If you want people to trust the offer, give them the numbers behind it. That includes:
- the current 409A valuation
- the strike price
- the company’s total shares outstanding
- the expected dilution over time
- a few possible exit scenarios
Those details help someone do the math instead of guessing. For example, the 409A valuation gives a sense of the current fair market value used for option pricing. The strike price shows what someone would pay to exercise an option. Total shares outstanding helps them understand what percentage of the company the grant may represent, not just the raw share count. Expected dilution shows that ownership can shrink as new shares are issued in later funding rounds or grant cycles.
Exit scenarios matter too. Don’t hand-wave this part. Walk through a few sample outcomes, such as an acquisition or IPO, and show what the equity could look like at different company values. Just as important, say out loud that these are scenarios, not forecasts.
You should also explain how annual refresher grants work. If your company uses them, say when they’re reviewed, what factors affect them, and whether they’re tied to performance, level, market data, or retention goals. If refresher grants are not automatic, say that clearly. People would rather hear the plain truth than find out later that “annual equity” was never part of the deal.
Good equity communication is simple: define the grant, show the mechanics, and give enough detail that a candidate or employee can judge the offer with open eyes.
What if a candidate wants more than our pay band allows?

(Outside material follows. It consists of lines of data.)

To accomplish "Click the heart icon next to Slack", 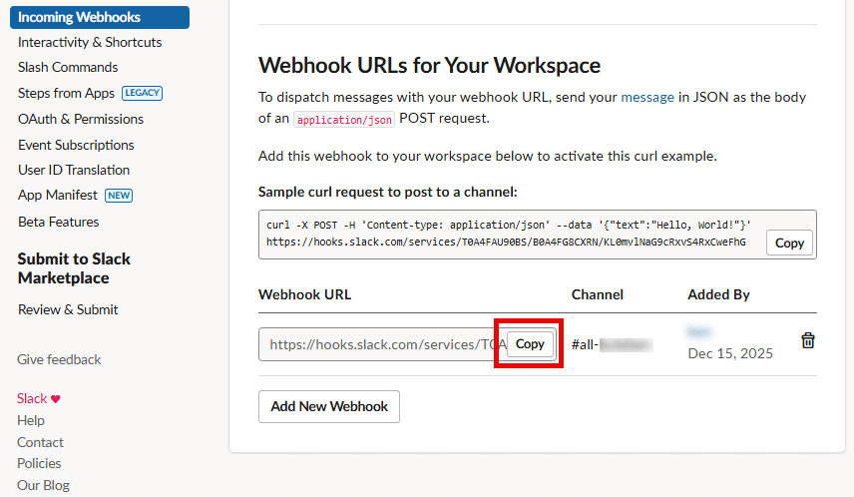I will click(56, 399).
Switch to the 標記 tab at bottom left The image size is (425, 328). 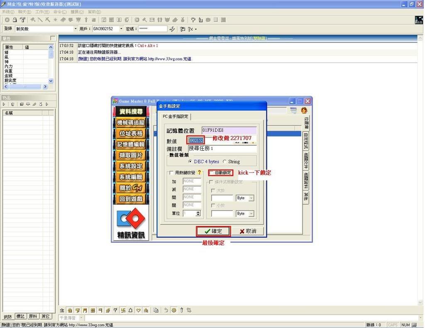point(20,316)
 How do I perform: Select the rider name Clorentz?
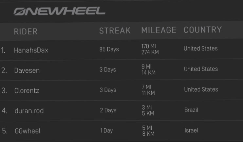27,91
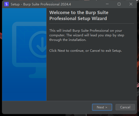Exit setup using the Cancel button
This screenshot has width=139, height=116.
(125, 107)
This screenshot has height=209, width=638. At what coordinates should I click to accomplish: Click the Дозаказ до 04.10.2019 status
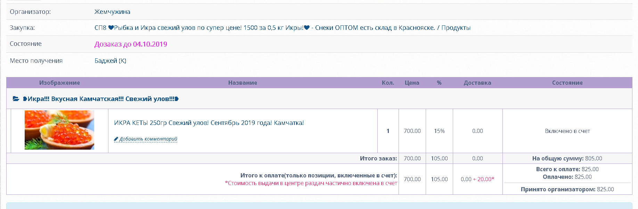tap(131, 44)
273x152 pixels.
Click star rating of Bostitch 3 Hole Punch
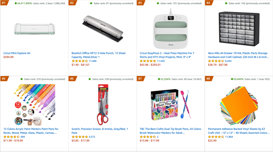pos(80,61)
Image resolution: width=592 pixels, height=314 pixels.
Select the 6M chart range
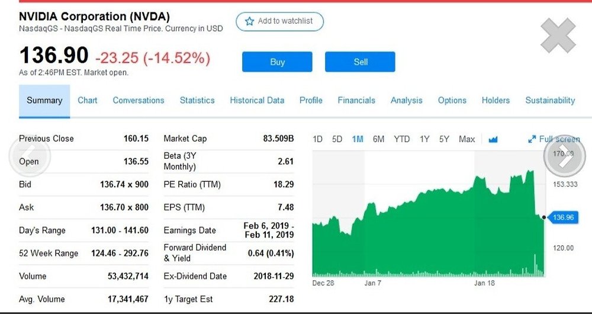point(378,139)
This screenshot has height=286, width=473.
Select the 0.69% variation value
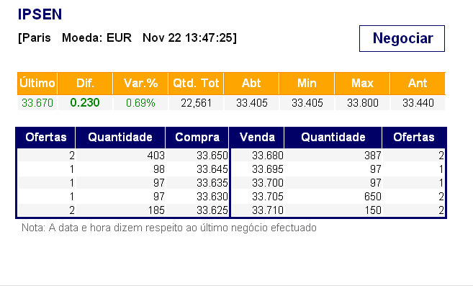[x=140, y=103]
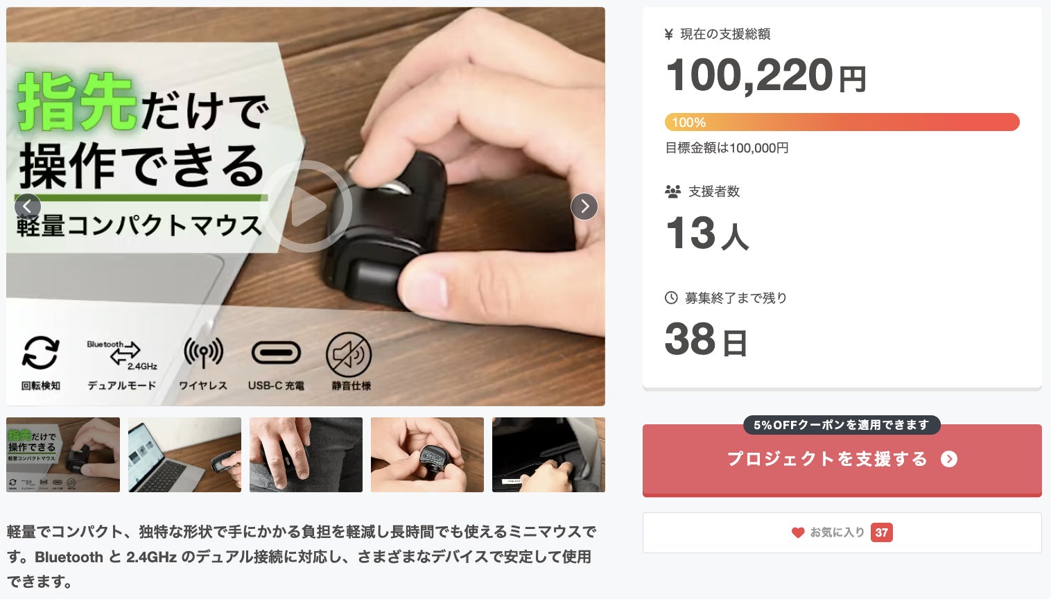The width and height of the screenshot is (1051, 599).
Task: Add project to お気に入り favorites
Action: [x=842, y=532]
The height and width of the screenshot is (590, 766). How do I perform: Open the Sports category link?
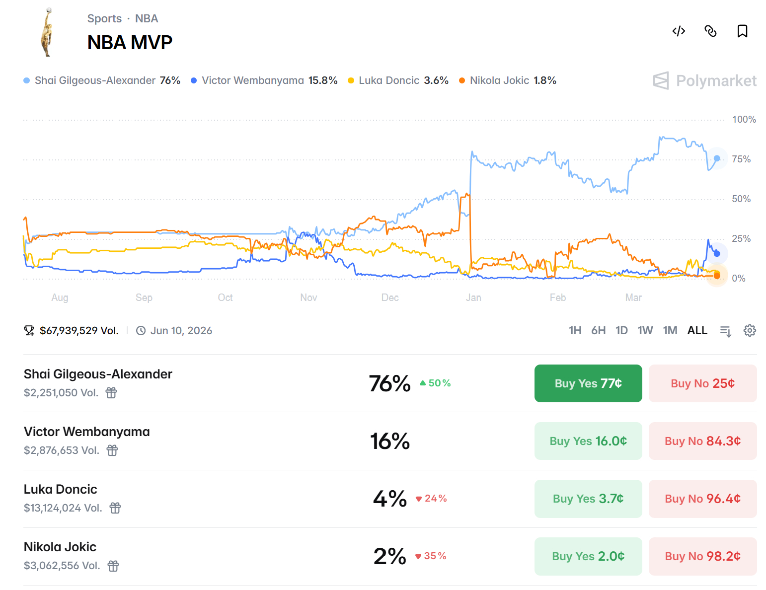click(x=104, y=19)
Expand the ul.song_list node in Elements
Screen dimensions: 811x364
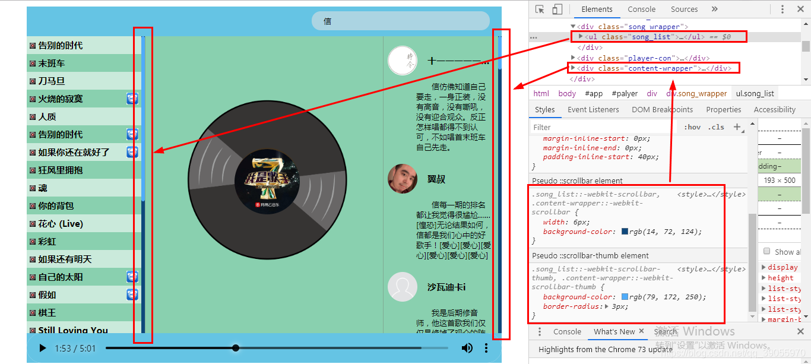(x=581, y=36)
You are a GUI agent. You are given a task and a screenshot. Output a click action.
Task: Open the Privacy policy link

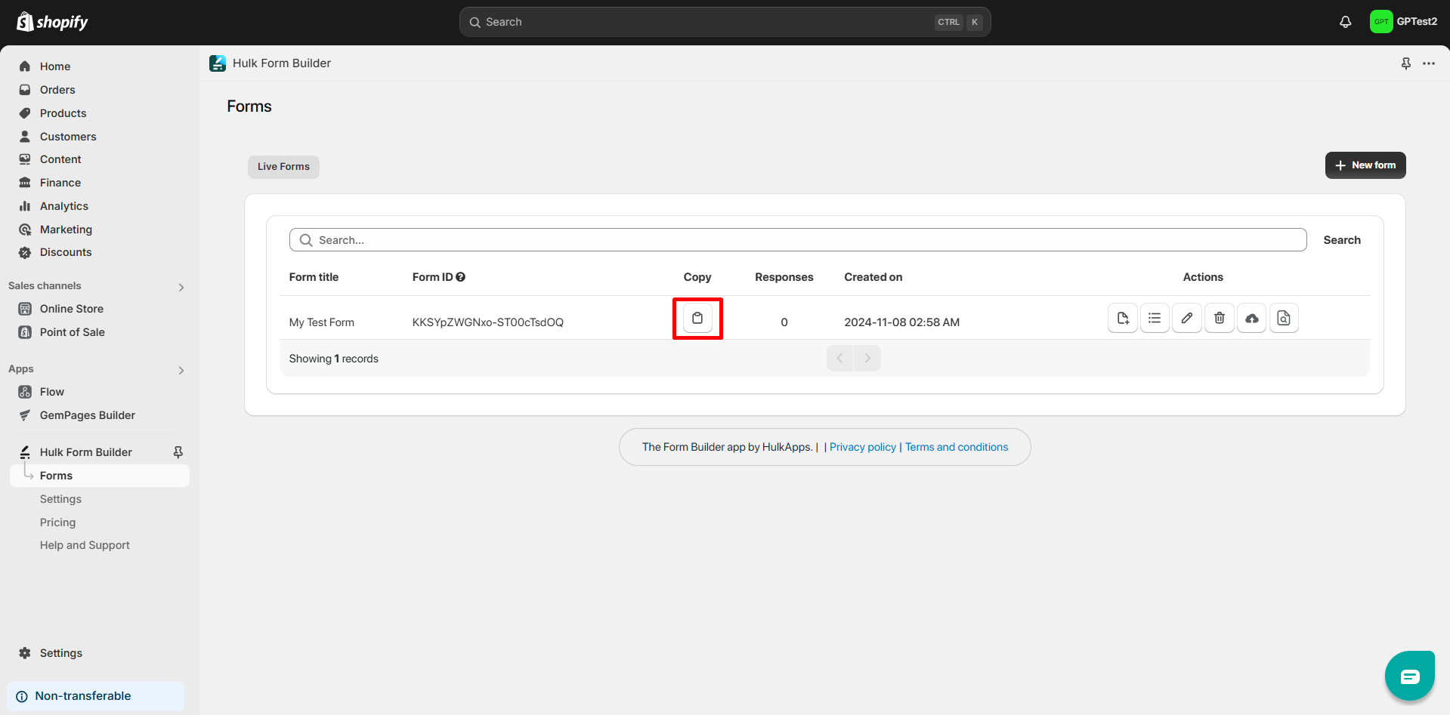tap(862, 447)
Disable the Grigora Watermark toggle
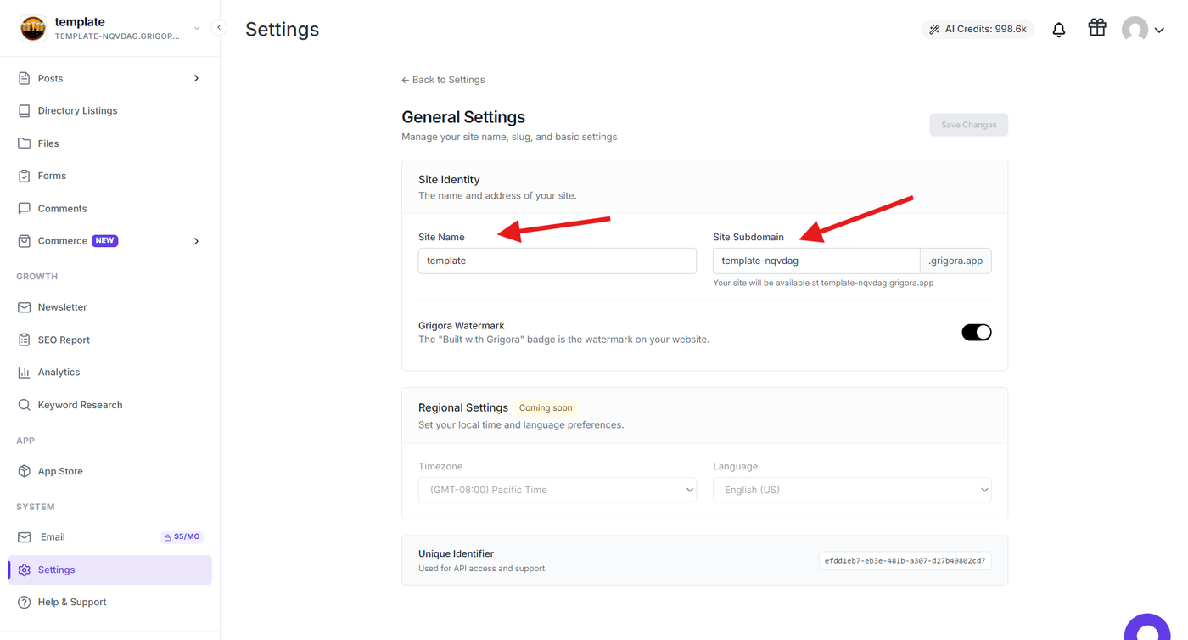This screenshot has height=640, width=1188. [976, 333]
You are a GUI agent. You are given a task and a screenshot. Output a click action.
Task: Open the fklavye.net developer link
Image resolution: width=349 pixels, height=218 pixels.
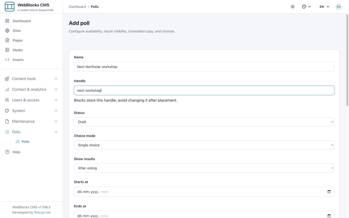coord(42,212)
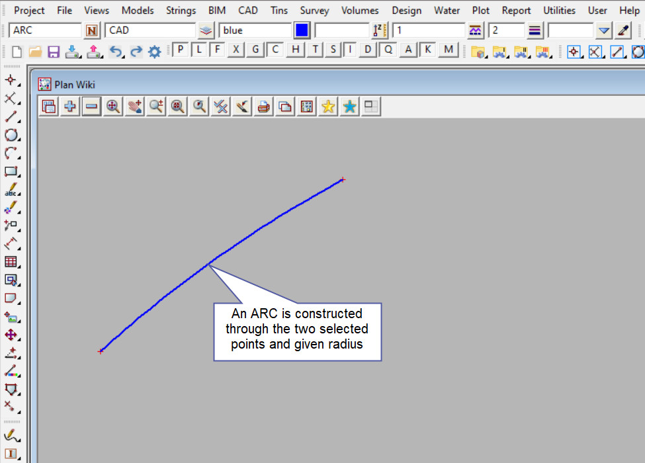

Be clear about how your pay bands work and why they’re in place. Don’t dump that issue on the candidate or make it sound like everyone else on the team is being paid too little.
If it helps, offer other options, like a higher signing bonus. And if the gap still doesn’t close, take a step back and check whether your bands are out of line with market data. Then shift the conversation to the parts of the role that also matter: growth, mission, scope, and career trajectory.
How do I keep a verbal yes from falling apart?
Focus on pre-closing through steady alignment, not the signed document. The goal isn’t to rush paperwork. It’s to sort out open questions around money, equity, and motivation before the formal offer goes out.
Use the offer call as a decision-making conversation, not a sales pitch. Talk through concerns directly. Bring up competing offers head-on. Then ask for a verbal commitment.
If the candidate hesitates, don’t send the paperwork yet. That usually means something still isn’t settled. Keep working through the deeper issue first, whether that’s compensation, role scope, timing, or doubt about the move itself.